While plasma concentrations of detrimental cytokines are elevated, levels of IL-10, associated with better outcome, are decreased in patients (Perini et al., 2001; Vila et al., 2003; Basic Kes et al., 2008). Results from animal models demonstrate that IL-10 represents a major downregulator of the detrimental effects of proinflammatory mediators during stroke and modulates neuronal vulnerability to excitotoxic ischemic damage (Spera et al., 1998; Grilli et al., 2000; Frenkel et al., 2005).
Another cytokine playing beneficial effects in cerebral ischemia is TGF-β (Gliem et al., 2012). Levels of this cytokine are elevated in the blood of patients 1 day after ischemic stroke (Yan et al., 2012) and in activated astrocytes and microglia/macrophages of the ischemic brain for at least 1 week in animal models (Lehrmann et al., 1998; Yamashita et al., 1999; Doyle et al., 2010). In rats, administration of a TGF-β antagonist aggravates brain damage caused by focal cerebral ischemia (Ruocco et al., 1999); whereas, in mice, intranasal delivery of this cytokine after stroke reduces infarct volume and increases neurogenesis in the subventricular zone (Ma et al., 2008). The beneficial effects of TGF-β involve both anti-inflammatory effects, including inhibition of brain elevation of MCP-1 and MIP-1α (Pang et al., 2001), but also induction of glial scar formation (Logan et al., 1994) and anti-apoptotic effects (Zhu et al., 2002).
In mice, preconditioning with low dose LPS is associated with upregulation of anti-inflammatory cytokines, including TGF-β in brain and IL-10 in blood (Vartanian et al., 2011).
━━━━━━━━━━━━━━━━━━━━
**About this exercise**
Answer these questions using the stroke cytokine text.
(a) Which cytokine associated with better outcome has decreased plasma levels in patients?
(b) How long after ischemic stroke are TGF-β levels elevated in patients' blood?
(c) In mice, what two effects does intranasal delivery of TGF-β after stroke have?
━━━━━━━━━━━━━━━━━━━━
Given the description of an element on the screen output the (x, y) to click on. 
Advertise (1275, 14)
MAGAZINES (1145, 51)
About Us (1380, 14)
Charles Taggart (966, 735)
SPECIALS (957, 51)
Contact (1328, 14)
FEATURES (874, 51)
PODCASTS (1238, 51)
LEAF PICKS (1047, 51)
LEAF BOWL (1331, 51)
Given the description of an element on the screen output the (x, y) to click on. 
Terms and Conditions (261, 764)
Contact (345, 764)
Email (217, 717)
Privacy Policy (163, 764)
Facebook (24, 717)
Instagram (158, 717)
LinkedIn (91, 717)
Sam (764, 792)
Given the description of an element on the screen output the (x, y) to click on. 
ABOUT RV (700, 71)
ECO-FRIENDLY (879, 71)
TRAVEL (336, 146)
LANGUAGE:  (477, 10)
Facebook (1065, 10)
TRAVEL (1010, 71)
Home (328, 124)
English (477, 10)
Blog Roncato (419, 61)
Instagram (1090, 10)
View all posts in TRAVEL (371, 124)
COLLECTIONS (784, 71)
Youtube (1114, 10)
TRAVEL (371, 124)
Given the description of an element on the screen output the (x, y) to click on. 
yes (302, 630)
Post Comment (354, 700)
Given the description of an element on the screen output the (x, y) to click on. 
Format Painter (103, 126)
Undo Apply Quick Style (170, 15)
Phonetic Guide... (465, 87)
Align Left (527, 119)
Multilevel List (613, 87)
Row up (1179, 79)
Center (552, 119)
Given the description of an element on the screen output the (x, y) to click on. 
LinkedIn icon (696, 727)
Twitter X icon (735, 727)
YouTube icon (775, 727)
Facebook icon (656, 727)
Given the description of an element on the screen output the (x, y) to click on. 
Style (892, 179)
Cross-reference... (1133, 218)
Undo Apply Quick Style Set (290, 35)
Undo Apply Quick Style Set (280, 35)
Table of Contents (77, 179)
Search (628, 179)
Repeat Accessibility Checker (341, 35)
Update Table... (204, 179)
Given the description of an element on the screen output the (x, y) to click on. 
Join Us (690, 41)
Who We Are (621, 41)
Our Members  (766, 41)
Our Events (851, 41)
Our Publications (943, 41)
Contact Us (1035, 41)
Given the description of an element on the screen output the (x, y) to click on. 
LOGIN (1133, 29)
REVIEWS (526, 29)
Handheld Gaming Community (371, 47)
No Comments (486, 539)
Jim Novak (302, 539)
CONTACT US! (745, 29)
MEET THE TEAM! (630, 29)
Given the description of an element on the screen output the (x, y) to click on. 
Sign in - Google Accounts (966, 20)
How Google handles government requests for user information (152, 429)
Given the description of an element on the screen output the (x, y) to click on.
━━━━━━━━━━━━━━━━━━━━
**Response**
(a) IL-10
(b) 1 day
(c) It reduces infarct volume and increases neurogenesis in the subventricular zone.